I was asked this week, via my facebook page, if sun cream “blocks out” vitamin D. My immediate answer was “Yes, it does – spend about 20 minutes in the sun before applying your suncream.” Then a little voice, the conscientious researcher that is developing within me, said “Is that true? Is that supported by scientific research, or is it just popular dogma?”
Vitamin D is an essential nutrient which is synthesised in the skin when exposed to sunlight. For approximately 4-6 months of the year in winter, the sunshine in the UK (yeah I know, ha ha ha) is not strong enough for us to produce this amazing substance. Vitamin D deficiency is becoming more and more common in the UK. Symptoms of deficiency include tiredness, lethargy, frequent colds, widespread muscle soreness and aching in the bones.
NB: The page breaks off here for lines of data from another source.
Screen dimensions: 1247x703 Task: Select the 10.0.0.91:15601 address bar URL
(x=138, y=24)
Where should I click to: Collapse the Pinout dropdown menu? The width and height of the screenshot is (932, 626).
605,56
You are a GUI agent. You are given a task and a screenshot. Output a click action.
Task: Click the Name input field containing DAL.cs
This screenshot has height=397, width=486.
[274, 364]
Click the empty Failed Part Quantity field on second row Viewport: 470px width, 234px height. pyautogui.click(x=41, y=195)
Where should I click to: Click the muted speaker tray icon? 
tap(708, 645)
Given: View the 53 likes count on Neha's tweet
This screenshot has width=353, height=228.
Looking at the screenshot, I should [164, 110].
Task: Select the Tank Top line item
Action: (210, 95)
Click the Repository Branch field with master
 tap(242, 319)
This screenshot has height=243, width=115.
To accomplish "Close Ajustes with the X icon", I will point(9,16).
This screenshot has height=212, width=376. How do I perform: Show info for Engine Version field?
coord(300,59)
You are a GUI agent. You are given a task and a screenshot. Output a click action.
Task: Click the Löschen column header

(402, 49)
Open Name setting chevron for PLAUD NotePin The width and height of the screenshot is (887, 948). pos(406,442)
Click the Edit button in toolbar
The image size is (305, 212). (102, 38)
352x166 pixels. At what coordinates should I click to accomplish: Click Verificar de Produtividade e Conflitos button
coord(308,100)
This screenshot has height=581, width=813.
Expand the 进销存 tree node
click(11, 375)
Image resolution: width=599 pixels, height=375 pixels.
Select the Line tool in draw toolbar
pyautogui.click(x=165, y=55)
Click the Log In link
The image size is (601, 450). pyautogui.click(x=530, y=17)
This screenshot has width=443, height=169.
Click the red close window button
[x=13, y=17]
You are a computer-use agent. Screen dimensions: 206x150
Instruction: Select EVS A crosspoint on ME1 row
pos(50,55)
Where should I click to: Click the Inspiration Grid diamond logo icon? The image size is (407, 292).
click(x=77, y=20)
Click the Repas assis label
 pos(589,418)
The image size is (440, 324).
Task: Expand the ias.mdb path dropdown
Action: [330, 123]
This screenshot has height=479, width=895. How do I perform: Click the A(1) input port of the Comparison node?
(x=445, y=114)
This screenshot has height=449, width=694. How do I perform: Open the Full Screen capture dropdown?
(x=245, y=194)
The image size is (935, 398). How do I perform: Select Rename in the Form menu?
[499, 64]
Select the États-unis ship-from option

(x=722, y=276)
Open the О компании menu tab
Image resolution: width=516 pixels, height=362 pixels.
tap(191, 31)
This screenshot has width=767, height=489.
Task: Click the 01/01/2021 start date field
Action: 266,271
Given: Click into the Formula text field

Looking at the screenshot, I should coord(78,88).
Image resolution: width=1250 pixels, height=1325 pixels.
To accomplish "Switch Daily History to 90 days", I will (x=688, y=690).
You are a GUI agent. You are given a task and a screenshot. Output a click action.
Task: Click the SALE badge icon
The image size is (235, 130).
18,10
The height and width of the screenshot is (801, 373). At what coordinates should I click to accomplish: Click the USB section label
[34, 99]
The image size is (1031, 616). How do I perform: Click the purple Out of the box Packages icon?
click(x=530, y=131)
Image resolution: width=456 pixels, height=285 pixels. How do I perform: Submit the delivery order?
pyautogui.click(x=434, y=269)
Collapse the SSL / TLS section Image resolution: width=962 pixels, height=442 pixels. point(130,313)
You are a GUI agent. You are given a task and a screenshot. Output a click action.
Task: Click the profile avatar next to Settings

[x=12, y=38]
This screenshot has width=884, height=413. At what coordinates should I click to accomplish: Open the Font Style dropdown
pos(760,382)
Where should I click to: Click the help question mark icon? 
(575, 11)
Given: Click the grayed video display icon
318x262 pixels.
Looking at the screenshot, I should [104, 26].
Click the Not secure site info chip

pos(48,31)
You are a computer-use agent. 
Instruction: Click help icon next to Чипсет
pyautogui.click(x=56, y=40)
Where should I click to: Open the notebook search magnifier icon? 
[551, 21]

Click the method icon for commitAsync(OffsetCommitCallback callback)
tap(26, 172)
The great news is, it’s very easily combated by taking oral supplements in the winter months, and in the summer if you’re not going to get at least 20 minutes of bright sunshine each day. I always take vitamin D supplements during the winter and get out in the sunlight as much as possible in the summer, usually spending at least 20 minutes in the sun before applying sun cream. This was because I believed that suncream, which blocks the UV rays which help with vitamin D synthesis, would reduce my production of vitamin D.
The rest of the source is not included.